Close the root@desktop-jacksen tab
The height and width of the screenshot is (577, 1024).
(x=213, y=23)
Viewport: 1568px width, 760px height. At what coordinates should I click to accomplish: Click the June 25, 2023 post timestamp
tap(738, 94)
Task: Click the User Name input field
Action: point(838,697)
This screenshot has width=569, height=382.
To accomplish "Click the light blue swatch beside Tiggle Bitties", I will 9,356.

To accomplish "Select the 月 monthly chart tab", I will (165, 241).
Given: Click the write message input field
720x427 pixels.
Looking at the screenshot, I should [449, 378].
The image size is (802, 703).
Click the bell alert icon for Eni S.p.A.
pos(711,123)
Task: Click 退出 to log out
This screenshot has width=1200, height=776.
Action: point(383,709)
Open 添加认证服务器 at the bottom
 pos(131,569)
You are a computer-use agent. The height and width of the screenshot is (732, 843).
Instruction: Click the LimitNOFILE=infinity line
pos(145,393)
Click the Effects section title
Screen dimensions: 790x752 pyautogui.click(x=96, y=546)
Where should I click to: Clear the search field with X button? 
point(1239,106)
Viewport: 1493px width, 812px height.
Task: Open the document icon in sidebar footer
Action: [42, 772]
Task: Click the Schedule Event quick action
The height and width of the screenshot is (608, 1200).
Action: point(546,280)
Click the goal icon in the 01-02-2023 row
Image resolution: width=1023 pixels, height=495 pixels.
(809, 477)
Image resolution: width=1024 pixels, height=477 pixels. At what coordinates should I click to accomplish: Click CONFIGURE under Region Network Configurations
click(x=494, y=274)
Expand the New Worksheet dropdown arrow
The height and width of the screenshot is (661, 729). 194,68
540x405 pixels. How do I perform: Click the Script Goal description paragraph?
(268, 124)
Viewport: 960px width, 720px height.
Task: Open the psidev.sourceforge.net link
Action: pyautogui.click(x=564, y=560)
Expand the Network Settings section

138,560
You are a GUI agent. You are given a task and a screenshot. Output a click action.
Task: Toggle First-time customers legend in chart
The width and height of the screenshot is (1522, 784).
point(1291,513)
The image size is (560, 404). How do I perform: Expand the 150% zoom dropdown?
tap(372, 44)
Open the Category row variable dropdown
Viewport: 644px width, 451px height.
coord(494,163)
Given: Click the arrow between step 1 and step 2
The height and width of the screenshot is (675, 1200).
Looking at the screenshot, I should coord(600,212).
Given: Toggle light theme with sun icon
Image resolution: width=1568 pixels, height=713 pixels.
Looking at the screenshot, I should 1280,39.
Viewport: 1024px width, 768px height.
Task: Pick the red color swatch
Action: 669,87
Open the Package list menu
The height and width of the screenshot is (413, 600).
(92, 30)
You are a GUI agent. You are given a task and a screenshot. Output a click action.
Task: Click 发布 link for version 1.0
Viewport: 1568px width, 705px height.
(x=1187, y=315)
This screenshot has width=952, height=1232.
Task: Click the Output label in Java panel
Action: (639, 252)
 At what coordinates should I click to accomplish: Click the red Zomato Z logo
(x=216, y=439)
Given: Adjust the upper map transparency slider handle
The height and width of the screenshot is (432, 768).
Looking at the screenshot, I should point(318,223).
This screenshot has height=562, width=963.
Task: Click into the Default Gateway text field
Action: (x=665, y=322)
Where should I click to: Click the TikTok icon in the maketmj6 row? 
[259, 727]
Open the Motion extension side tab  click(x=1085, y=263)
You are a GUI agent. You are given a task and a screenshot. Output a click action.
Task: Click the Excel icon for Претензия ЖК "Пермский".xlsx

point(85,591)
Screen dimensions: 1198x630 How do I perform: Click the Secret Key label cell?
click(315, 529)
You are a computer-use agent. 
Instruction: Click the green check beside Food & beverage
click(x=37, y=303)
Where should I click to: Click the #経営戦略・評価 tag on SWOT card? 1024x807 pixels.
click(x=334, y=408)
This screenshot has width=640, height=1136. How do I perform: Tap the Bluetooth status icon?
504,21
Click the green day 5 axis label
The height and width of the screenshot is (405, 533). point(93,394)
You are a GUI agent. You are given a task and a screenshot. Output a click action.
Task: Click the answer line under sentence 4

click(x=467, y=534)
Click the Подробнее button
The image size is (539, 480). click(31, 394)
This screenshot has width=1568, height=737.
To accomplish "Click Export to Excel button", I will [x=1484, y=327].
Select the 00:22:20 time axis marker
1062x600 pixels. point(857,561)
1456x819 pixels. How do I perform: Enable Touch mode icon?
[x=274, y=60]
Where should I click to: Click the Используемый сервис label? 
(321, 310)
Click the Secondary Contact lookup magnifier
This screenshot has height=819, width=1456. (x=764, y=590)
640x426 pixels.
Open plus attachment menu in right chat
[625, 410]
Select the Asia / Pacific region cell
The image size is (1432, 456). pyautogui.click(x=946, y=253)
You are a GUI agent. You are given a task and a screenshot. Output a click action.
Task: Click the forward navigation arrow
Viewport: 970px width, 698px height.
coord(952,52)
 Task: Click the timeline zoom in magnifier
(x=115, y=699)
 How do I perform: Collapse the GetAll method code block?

### What to work on
Rewrite the listing above with every "How do I perform" changed to "What is the click position for" and everything else kept the same.

### Task response
Close the root@desktop-jacksen tab
The height and width of the screenshot is (577, 1024).
(x=213, y=23)
Viewport: 1568px width, 760px height. At what coordinates should I click to accomplish: Click the June 25, 2023 post timestamp
tap(738, 94)
Task: Click the User Name input field
Action: point(838,697)
This screenshot has width=569, height=382.
To accomplish "Click the light blue swatch beside Tiggle Bitties", I will 9,356.

To accomplish "Select the 月 monthly chart tab", I will (165, 241).
Given: Click the write message input field
720x427 pixels.
Looking at the screenshot, I should [449, 378].
The image size is (802, 703).
Click the bell alert icon for Eni S.p.A.
pos(711,123)
Task: Click 退出 to log out
This screenshot has width=1200, height=776.
Action: point(383,709)
Open 添加认证服务器 at the bottom
 pos(131,569)
You are a computer-use agent. The height and width of the screenshot is (732, 843).
Instruction: Click the LimitNOFILE=infinity line
pos(145,393)
Click the Effects section title
Screen dimensions: 790x752 pyautogui.click(x=96, y=546)
Where should I click to: Clear the search field with X button? 
point(1239,106)
Viewport: 1493px width, 812px height.
Task: Open the document icon in sidebar footer
Action: [42, 772]
Task: Click the Schedule Event quick action
The height and width of the screenshot is (608, 1200).
Action: point(546,280)
Click the goal icon in the 01-02-2023 row
Image resolution: width=1023 pixels, height=495 pixels.
(809, 477)
Image resolution: width=1024 pixels, height=477 pixels. At what coordinates should I click to accomplish: Click CONFIGURE under Region Network Configurations
click(x=494, y=274)
Expand the New Worksheet dropdown arrow
The height and width of the screenshot is (661, 729). 194,68
540x405 pixels. What is the click position for: Click the Script Goal description paragraph?
(268, 124)
Viewport: 960px width, 720px height.
Task: Open the psidev.sourceforge.net link
Action: pyautogui.click(x=564, y=560)
Expand the Network Settings section

138,560
You are a GUI agent. You are given a task and a screenshot. Output a click action.
Task: Toggle First-time customers legend in chart
The width and height of the screenshot is (1522, 784).
point(1291,513)
The image size is (560, 404). What is the click position for: Expand the 150% zoom dropdown?
tap(372, 44)
Open the Category row variable dropdown
Viewport: 644px width, 451px height.
coord(494,163)
Given: Click the arrow between step 1 and step 2
The height and width of the screenshot is (675, 1200).
Looking at the screenshot, I should coord(600,212).
Given: Toggle light theme with sun icon
Image resolution: width=1568 pixels, height=713 pixels.
Looking at the screenshot, I should 1280,39.
Viewport: 1024px width, 768px height.
Task: Pick the red color swatch
Action: 669,87
Open the Package list menu
The height and width of the screenshot is (413, 600).
(92, 30)
You are a GUI agent. You are given a task and a screenshot. Output a click action.
Task: Click 发布 link for version 1.0
Viewport: 1568px width, 705px height.
(x=1187, y=315)
This screenshot has width=952, height=1232.
Task: Click the Output label in Java panel
Action: (639, 252)
 At what coordinates should I click to accomplish: Click the red Zomato Z logo
(x=216, y=439)
Given: Adjust the upper map transparency slider handle
The height and width of the screenshot is (432, 768).
Looking at the screenshot, I should point(318,223).
This screenshot has height=562, width=963.
Task: Click into the Default Gateway text field
Action: (x=665, y=322)
Where should I click to: Click the TikTok icon in the maketmj6 row? 
[259, 727]
Open the Motion extension side tab  click(x=1085, y=263)
You are a GUI agent. You are given a task and a screenshot. Output a click action.
Task: Click the Excel icon for Претензия ЖК "Пермский".xlsx

point(85,591)
Screen dimensions: 1198x630 What is the click position for: Click the Secret Key label cell?
click(315, 529)
You are a computer-use agent. 
Instruction: Click the green check beside Food & beverage
click(x=37, y=303)
Where should I click to: Click the #経営戦略・評価 tag on SWOT card? 1024x807 pixels.
click(x=334, y=408)
This screenshot has width=640, height=1136. What is the click position for: Tap the Bluetooth status icon?
504,21
Click the green day 5 axis label
The height and width of the screenshot is (405, 533). point(93,394)
You are a GUI agent. You are given a task and a screenshot. Output a click action.
Task: Click the answer line under sentence 4

click(x=467, y=534)
Click the Подробнее button
The image size is (539, 480). click(31, 394)
This screenshot has width=1568, height=737.
To accomplish "Click Export to Excel button", I will [x=1484, y=327].
Select the 00:22:20 time axis marker
1062x600 pixels. point(857,561)
1456x819 pixels. What is the click position for: Enable Touch mode icon?
[x=274, y=60]
Where should I click to: Click the Используемый сервис label? 
(321, 310)
Click the Secondary Contact lookup magnifier
This screenshot has height=819, width=1456. (x=764, y=590)
640x426 pixels.
Open plus attachment menu in right chat
[625, 410]
Select the Asia / Pacific region cell
The image size is (1432, 456). pyautogui.click(x=946, y=253)
You are a GUI agent. You are given a task and a screenshot. Output a click action.
Task: Click the forward navigation arrow
Viewport: 970px width, 698px height.
coord(952,52)
 Task: Click the timeline zoom in magnifier
(x=115, y=699)
 What is the click position for: Collapse the GetAll method code block?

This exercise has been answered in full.